Er könne bisher keine vorsätzliche Falschaussage des Bundeskanzlers erkennen, „aber unangenehm ist es allemal, denn mir wäre viel lieber, er hätte den Rücken frei für die politische Arbeit“. Kopf rechnete nicht mit einer Anklage, käme es dazu, gehe er dennoch davon aus, dass Kurz in der Lage wäre, das Amt zu führen.

Dornauer: „Landesfürsten haben Bodenhaftung verloren“

Doskozil erwartet, dass Kurz „wie ein Staatsmann reagiert“, sollte Anklage erhoben werden. Jeder müsse in dieser Rolle selbst hinterfragen, ob er das Richtige gemacht habe – mehr dazu in burgenland.ORF.at. Nur der Bundeskanzler werde zum jetzigen Zeitpunkt wissen, was im Hintergrund bei den Casinos oder bei ÖBAG-Postenbesetzungen passiert sei.
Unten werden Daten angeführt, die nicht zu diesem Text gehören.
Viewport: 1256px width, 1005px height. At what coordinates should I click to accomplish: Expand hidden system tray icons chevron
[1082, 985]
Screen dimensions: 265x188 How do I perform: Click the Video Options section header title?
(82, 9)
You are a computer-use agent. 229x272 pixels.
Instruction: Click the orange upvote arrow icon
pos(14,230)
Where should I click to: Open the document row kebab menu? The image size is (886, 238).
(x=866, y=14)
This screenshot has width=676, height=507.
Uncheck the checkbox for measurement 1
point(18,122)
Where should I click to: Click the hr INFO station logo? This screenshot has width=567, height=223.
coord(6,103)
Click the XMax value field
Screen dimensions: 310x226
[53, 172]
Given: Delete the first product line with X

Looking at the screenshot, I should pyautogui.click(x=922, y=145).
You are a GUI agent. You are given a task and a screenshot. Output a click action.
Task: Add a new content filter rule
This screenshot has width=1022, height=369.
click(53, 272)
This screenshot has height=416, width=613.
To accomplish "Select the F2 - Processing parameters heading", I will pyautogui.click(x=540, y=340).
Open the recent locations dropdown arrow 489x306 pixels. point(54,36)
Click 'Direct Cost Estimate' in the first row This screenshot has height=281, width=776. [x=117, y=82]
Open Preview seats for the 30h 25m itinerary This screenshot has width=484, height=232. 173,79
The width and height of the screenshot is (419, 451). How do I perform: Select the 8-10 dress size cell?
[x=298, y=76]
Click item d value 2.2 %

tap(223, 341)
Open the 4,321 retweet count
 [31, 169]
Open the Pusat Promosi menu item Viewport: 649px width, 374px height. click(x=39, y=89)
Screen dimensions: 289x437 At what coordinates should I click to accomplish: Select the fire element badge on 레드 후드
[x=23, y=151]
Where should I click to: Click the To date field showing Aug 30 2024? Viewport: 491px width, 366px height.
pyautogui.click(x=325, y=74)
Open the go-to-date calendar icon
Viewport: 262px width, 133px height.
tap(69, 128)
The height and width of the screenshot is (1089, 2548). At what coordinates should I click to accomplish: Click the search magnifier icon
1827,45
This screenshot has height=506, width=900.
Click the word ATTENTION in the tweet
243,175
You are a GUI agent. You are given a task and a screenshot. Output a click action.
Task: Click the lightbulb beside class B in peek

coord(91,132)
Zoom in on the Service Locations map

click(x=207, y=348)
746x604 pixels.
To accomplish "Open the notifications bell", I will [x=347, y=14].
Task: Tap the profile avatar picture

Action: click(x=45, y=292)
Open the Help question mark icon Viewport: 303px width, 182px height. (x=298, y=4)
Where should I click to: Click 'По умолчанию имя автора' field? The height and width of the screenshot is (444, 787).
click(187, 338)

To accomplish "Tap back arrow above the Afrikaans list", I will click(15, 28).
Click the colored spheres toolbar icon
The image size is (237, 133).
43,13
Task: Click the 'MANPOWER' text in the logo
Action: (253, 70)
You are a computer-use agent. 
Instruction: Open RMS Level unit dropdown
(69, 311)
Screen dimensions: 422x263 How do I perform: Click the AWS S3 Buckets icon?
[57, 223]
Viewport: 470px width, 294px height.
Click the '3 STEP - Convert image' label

Schon zuvor hatte sich Doskozils Parteikollege, der Tiroler SPÖ-Chef Georg Dornauer mit einer frontalen Attacke gegen die ÖVP-Landeshauptleute angesichts deren anhaltender Unterstützung für Kurz geäußert: „Die Landesfürsten der Volkspartei haben offenbar gemeinsam mit Noch-Kanzler Kurz jegliche Bodenhaftung verloren“ – mehr dazu in tirol.ORF.at. Auch FPÖ-Generalsekretär Michael Schnedlitz forderte am Freitag erneut Kurz’ Rücktritt.

„Menschenhatz der Sonderklasse“

Der steirische Landeshauptmann Hermann Schützenhöfer (ÖVP) stellte sich am Freitag erneut hinter Kurz. Die Vorwürfe gegen den Kanzler seien eine „Menschenhatz der Sonderklasse“ – mehr dazu in steiermark.ORF.at.

Die Grünen geben sich noch zurückhaltend. Es sei wichtig, dass die Justiz unabhängig ermitteln kann, sagte Vizekanzler Werner Kogler (Grüne): „Die Justiz hat die Aufgabe, den Vorwürfen nachzugehen, Belastendes und Entlastendes zu suchen, das tut sie.“ Die Grünen seien die „Garanten für Rechtsstaatlichkeit“. Kogler ließ aber offen, wie man auf eine Anklage gegen Kurz reagieren würde.

Mikl-Leitner: „Stehen hinter dem Kanzler“

Nach dem steirischen Landeshauptmann Schützenhöfer stellte sich auch die niederösterreichische Landeshauptfrau Mikl-Leitner (ÖVP) klar hinter Sebastian Kurz. Es werde „versucht, zu skandalisieren“ und zu „diffamieren“, so Mikl-Leitner – mehr dazu in noe.ORF.at.